• [Stored data]:
○ ○ ○

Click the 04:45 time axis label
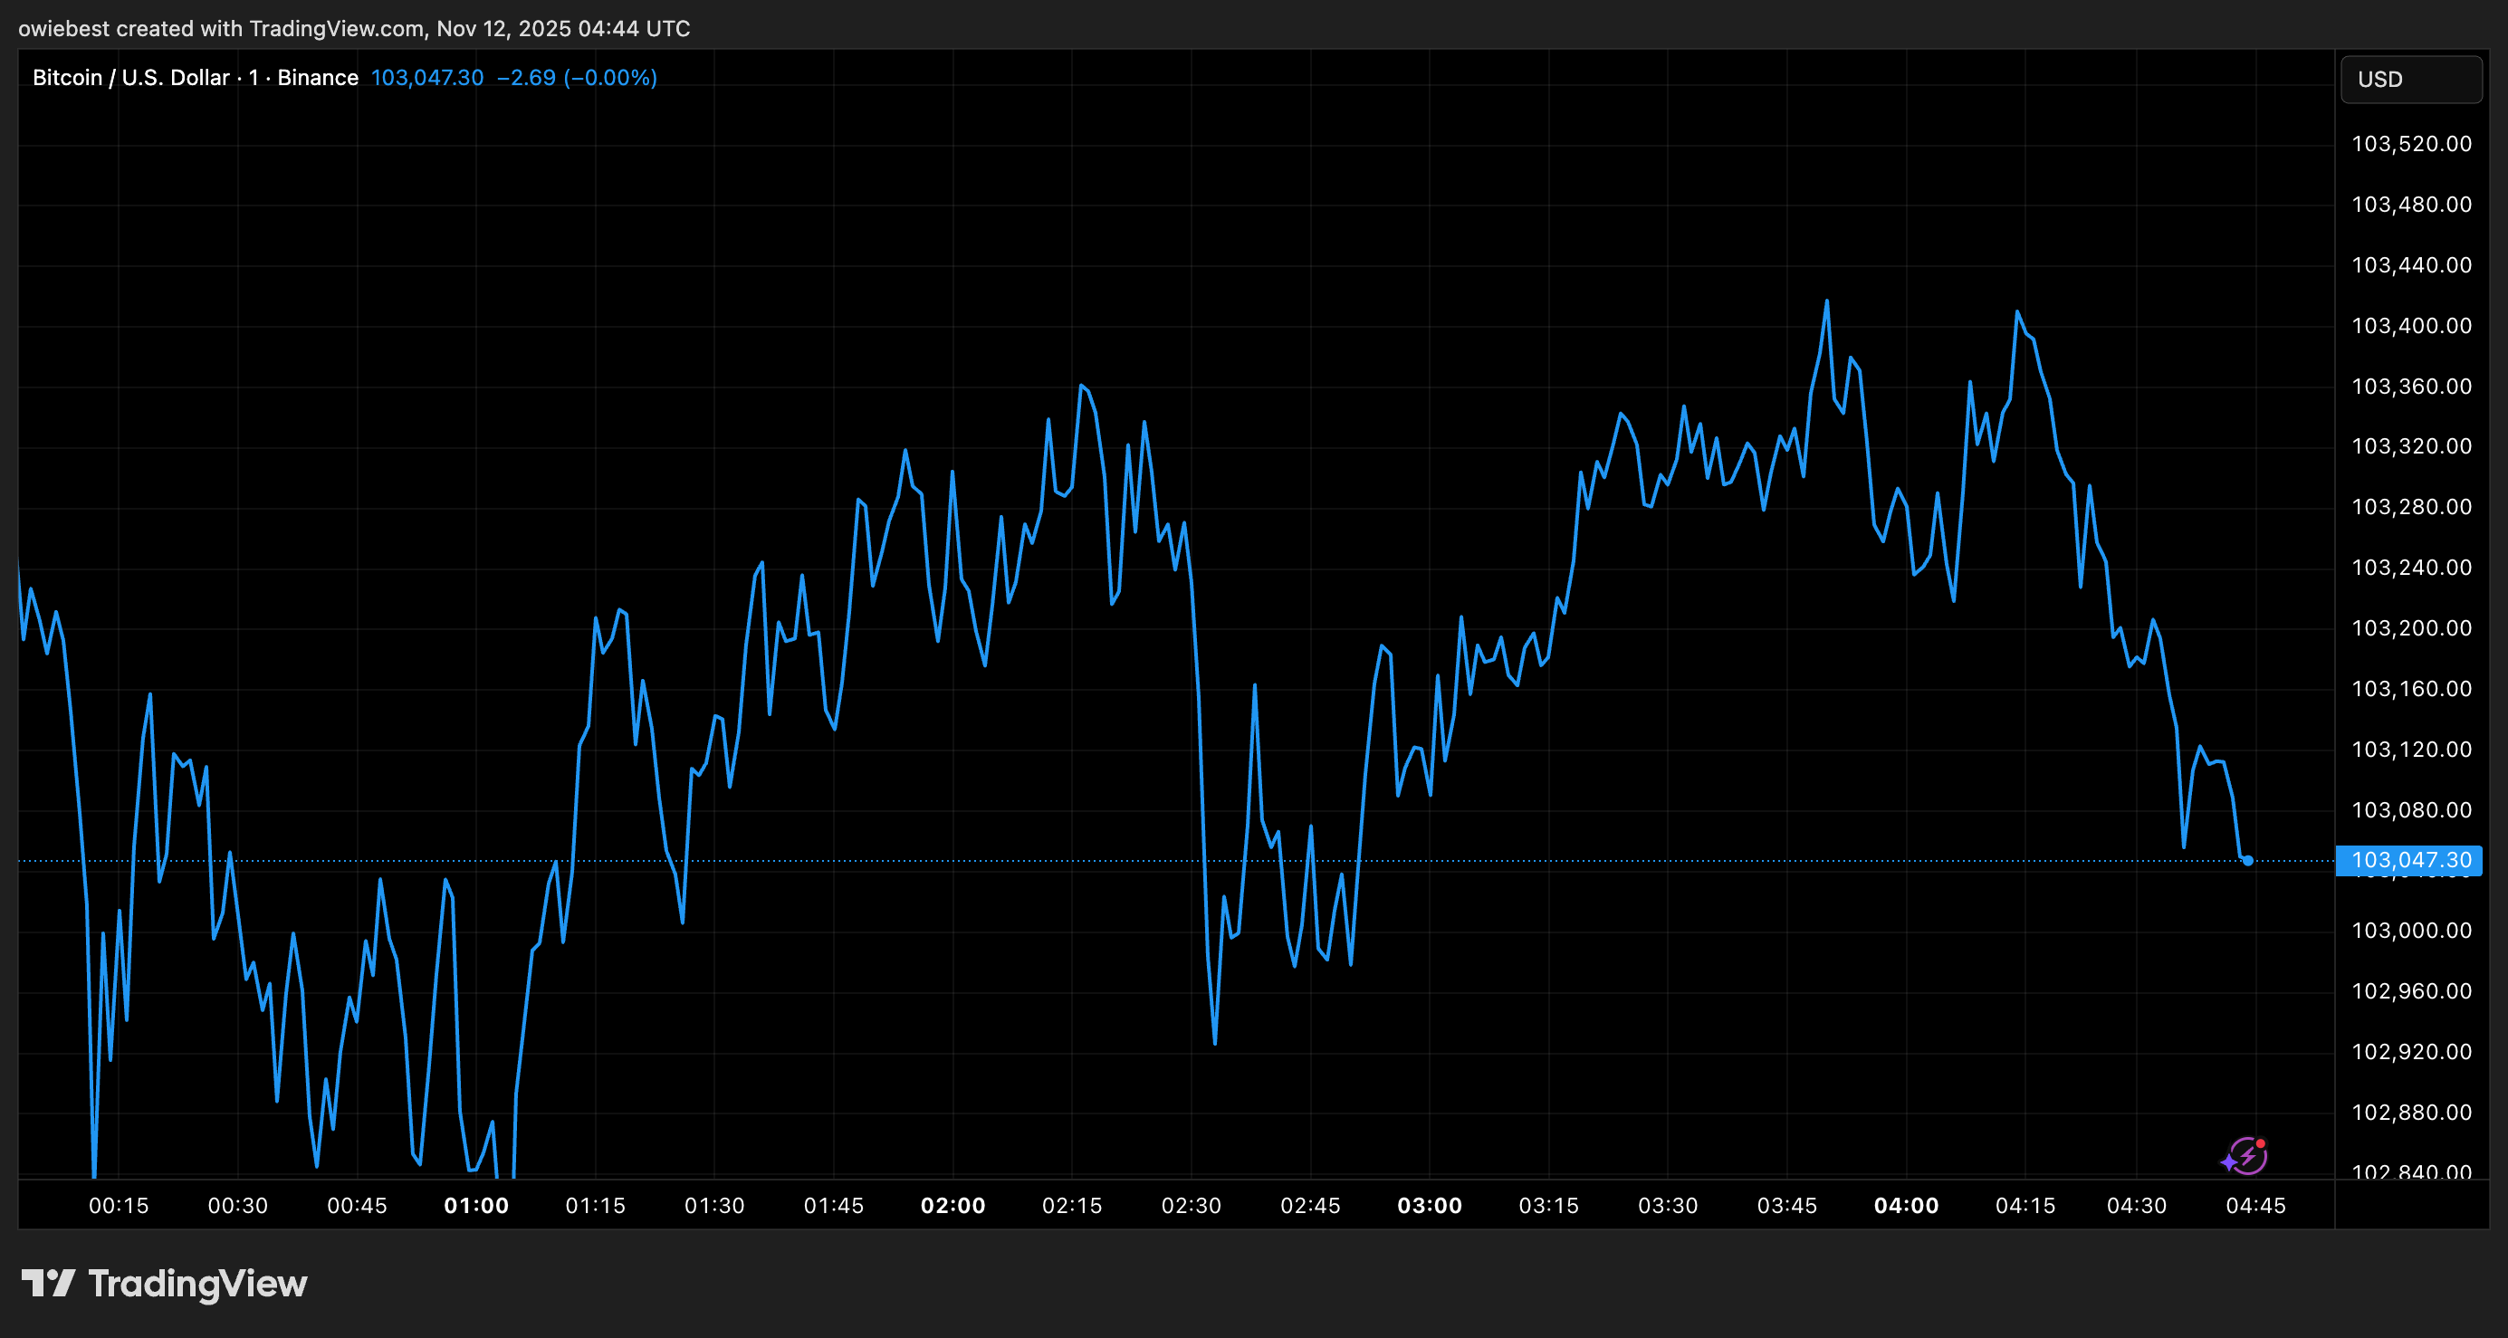The width and height of the screenshot is (2508, 1338). [x=2255, y=1206]
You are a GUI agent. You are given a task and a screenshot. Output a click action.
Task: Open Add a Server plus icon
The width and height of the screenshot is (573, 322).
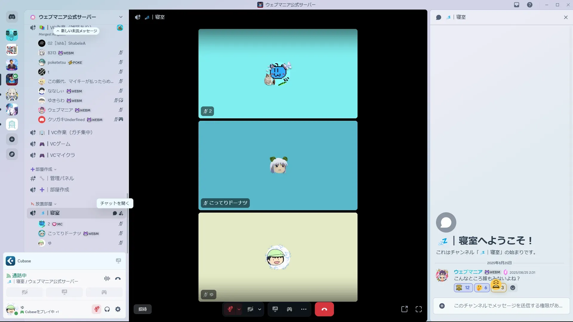tap(12, 139)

○ ○ ○

• [Given task]: Turn the lines above into a numbered list, skipping any blank lines and leaving out the pictures.

• [Final result]:
1. Click the 04:45 time axis label
2. The width and height of the screenshot is (2508, 1338). [x=2255, y=1206]
3. You are a GUI agent. You are given a task and a screenshot. Output a click action.
4. Task: Open Add a Server plus icon
5. The width and height of the screenshot is (573, 322).
6. tap(12, 139)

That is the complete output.